Weeks after winning re-election with 90.7% of the vote, the 66-year-old former law professor called for a “cultural revolution” to fight unemployment, terrorism and root out corruption.
“The goal is to build a country where everyone can live in dignity,” Sayed said in a speech to members of the Tunisian parliament.
Mr Sayed’s re-election on October 7 came after a tumultuous first term during which he suspended the country’s parliament, rewrote its constitution after the Arab Spring and jailed dozens of his critics in politics, media, business and civil society.

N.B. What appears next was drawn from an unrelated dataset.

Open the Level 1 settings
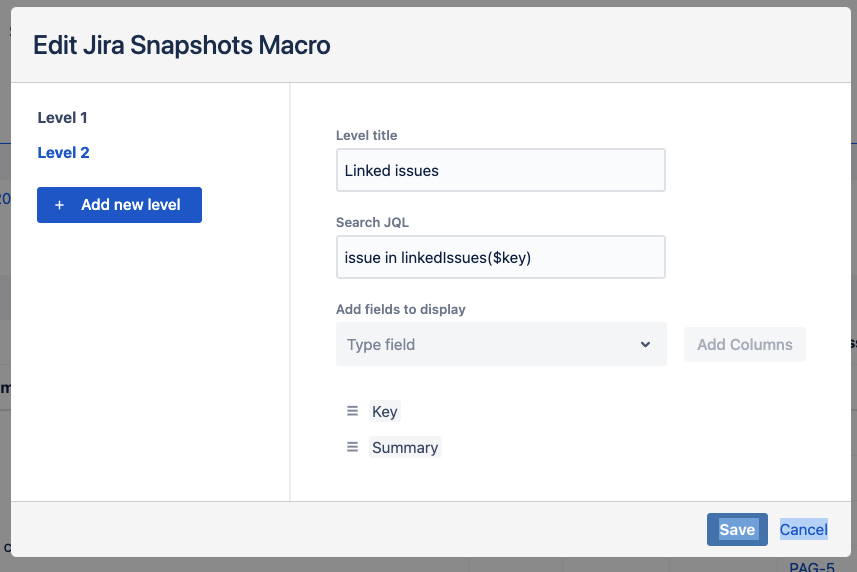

He justified elements of the crackdown as necessary to fight corruption and enemies of the state, using populism to appeal to Tunisians disillusioned with the direction his predecessors had taken the country after national protests led to the ouster of Zine El Abidine Ben But in 2011.
Mr Sayed has vowed to target “thieves and traitors on the foreign payroll” and blamed “counter-revolutionary forces” for obstructing his efforts to shore up Tunisia’s struggling economy during his first term in power.
“The task was not easy. The dangers were great,” he said. “The weapons of the old regime were like vipers circulating everywhere. We could hear them hissing even if we couldn’t see them.
Although Mr Sayed pledged to respect freedoms, many journalists were prevented from covering his swearing-in on Monday, prompting a rebuke from the National Union of Tunisian Journalists, which expressed its “strong condemnation of the continued blackout policy and restrictions on journalism work” in a statement.